*The problem:* Reproduce all of the entries below word for word, keeping their order.

*Data shown:*
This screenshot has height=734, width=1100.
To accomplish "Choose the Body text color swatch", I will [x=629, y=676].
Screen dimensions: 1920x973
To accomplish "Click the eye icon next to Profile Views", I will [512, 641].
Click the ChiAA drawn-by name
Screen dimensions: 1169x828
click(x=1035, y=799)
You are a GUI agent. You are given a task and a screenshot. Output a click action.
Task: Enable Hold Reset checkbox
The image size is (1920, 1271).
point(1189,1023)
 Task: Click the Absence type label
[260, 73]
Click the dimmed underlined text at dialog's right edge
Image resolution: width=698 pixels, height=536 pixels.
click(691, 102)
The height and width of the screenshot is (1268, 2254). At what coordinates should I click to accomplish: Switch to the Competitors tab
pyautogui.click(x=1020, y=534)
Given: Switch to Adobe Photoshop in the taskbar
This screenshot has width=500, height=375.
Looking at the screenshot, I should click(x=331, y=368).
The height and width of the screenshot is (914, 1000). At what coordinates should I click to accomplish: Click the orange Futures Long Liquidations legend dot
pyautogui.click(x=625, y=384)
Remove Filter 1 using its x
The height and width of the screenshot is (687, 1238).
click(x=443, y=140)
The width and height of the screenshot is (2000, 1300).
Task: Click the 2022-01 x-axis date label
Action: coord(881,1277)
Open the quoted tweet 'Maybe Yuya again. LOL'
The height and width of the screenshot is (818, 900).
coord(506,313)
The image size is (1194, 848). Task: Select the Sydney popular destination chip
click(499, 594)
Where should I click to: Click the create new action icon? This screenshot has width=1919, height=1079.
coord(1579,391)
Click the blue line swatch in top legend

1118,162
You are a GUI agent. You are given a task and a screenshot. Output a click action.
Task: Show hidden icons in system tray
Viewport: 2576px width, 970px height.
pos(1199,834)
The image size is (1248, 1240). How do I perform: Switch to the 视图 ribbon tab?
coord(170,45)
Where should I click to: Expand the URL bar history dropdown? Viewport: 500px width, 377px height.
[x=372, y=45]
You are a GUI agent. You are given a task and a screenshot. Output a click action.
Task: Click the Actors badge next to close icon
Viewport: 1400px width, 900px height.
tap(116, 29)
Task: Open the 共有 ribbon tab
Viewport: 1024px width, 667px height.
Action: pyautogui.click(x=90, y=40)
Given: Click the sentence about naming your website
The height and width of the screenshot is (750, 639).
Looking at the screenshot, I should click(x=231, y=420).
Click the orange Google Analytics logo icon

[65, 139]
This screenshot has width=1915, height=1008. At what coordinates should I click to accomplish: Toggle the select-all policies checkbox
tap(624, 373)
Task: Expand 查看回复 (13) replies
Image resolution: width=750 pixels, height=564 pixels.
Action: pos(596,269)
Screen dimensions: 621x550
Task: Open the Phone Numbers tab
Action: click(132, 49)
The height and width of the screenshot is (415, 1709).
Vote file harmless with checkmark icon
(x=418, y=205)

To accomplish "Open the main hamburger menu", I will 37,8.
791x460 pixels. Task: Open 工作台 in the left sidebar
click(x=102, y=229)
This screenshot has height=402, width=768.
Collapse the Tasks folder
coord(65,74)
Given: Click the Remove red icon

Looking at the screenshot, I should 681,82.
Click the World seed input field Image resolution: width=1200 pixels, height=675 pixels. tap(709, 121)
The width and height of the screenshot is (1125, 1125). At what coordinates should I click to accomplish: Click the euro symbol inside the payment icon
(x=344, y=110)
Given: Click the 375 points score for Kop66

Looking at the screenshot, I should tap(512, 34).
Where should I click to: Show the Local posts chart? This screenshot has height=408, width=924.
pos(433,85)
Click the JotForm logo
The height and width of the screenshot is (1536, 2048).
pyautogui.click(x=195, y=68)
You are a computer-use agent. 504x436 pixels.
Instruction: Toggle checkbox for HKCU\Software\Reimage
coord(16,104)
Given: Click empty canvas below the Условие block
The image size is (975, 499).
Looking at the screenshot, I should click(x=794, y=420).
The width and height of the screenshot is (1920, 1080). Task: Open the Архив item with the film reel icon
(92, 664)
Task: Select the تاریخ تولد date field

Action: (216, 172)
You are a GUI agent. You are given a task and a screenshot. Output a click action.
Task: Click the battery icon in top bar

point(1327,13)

*Reply:*
This screenshot has height=734, width=1100.
To accomplish "Choose the Body text color swatch", I will [x=629, y=676].
Screen dimensions: 1920x973
To accomplish "Click the eye icon next to Profile Views", I will [512, 641].
Click the ChiAA drawn-by name
Screen dimensions: 1169x828
click(x=1035, y=799)
You are a GUI agent. You are given a task and a screenshot. Output a click action.
Task: Enable Hold Reset checkbox
The image size is (1920, 1271).
point(1189,1023)
 Task: Click the Absence type label
[260, 73]
Click the dimmed underlined text at dialog's right edge
Image resolution: width=698 pixels, height=536 pixels.
click(691, 102)
The height and width of the screenshot is (1268, 2254). At what coordinates should I click to accomplish: Switch to the Competitors tab
pyautogui.click(x=1020, y=534)
Given: Switch to Adobe Photoshop in the taskbar
This screenshot has width=500, height=375.
Looking at the screenshot, I should click(x=331, y=368).
The height and width of the screenshot is (914, 1000). At what coordinates should I click to accomplish: Click the orange Futures Long Liquidations legend dot
pyautogui.click(x=625, y=384)
Remove Filter 1 using its x
The height and width of the screenshot is (687, 1238).
click(x=443, y=140)
The width and height of the screenshot is (2000, 1300).
Task: Click the 2022-01 x-axis date label
Action: coord(881,1277)
Open the quoted tweet 'Maybe Yuya again. LOL'
The height and width of the screenshot is (818, 900).
coord(506,313)
The image size is (1194, 848). Task: Select the Sydney popular destination chip
click(499, 594)
Where should I click to: Click the create new action icon? This screenshot has width=1919, height=1079.
coord(1579,391)
Click the blue line swatch in top legend

1118,162
You are a GUI agent. You are given a task and a screenshot. Output a click action.
Task: Show hidden icons in system tray
Viewport: 2576px width, 970px height.
pos(1199,834)
The image size is (1248, 1240). How do I perform: Switch to the 视图 ribbon tab?
coord(170,45)
Where should I click to: Expand the URL bar history dropdown? Viewport: 500px width, 377px height.
[x=372, y=45]
You are a GUI agent. You are given a task and a screenshot. Output a click action.
Task: Click the Actors badge next to close icon
Viewport: 1400px width, 900px height.
tap(116, 29)
Task: Open the 共有 ribbon tab
Viewport: 1024px width, 667px height.
Action: pyautogui.click(x=90, y=40)
Given: Click the sentence about naming your website
The height and width of the screenshot is (750, 639).
Looking at the screenshot, I should click(x=231, y=420).
Click the orange Google Analytics logo icon

[65, 139]
This screenshot has width=1915, height=1008. At what coordinates should I click to accomplish: Toggle the select-all policies checkbox
tap(624, 373)
Task: Expand 查看回复 (13) replies
Image resolution: width=750 pixels, height=564 pixels.
Action: pos(596,269)
Screen dimensions: 621x550
Task: Open the Phone Numbers tab
Action: click(132, 49)
The height and width of the screenshot is (415, 1709).
Vote file harmless with checkmark icon
(x=418, y=205)

To accomplish "Open the main hamburger menu", I will 37,8.
791x460 pixels. Task: Open 工作台 in the left sidebar
click(x=102, y=229)
This screenshot has height=402, width=768.
Collapse the Tasks folder
coord(65,74)
Given: Click the Remove red icon

Looking at the screenshot, I should 681,82.
Click the World seed input field Image resolution: width=1200 pixels, height=675 pixels. tap(709, 121)
The width and height of the screenshot is (1125, 1125). At what coordinates should I click to accomplish: Click the euro symbol inside the payment icon
(x=344, y=110)
Given: Click the 375 points score for Kop66

Looking at the screenshot, I should tap(512, 34).
Where should I click to: Show the Local posts chart? This screenshot has height=408, width=924.
pos(433,85)
Click the JotForm logo
The height and width of the screenshot is (1536, 2048).
pyautogui.click(x=195, y=68)
You are a computer-use agent. 504x436 pixels.
Instruction: Toggle checkbox for HKCU\Software\Reimage
coord(16,104)
Given: Click empty canvas below the Условие block
The image size is (975, 499).
Looking at the screenshot, I should click(x=794, y=420).
The width and height of the screenshot is (1920, 1080). Task: Open the Архив item with the film reel icon
(92, 664)
Task: Select the تاریخ تولد date field

Action: (216, 172)
You are a GUI agent. You are given a task and a screenshot. Output a click action.
Task: Click the battery icon in top bar

point(1327,13)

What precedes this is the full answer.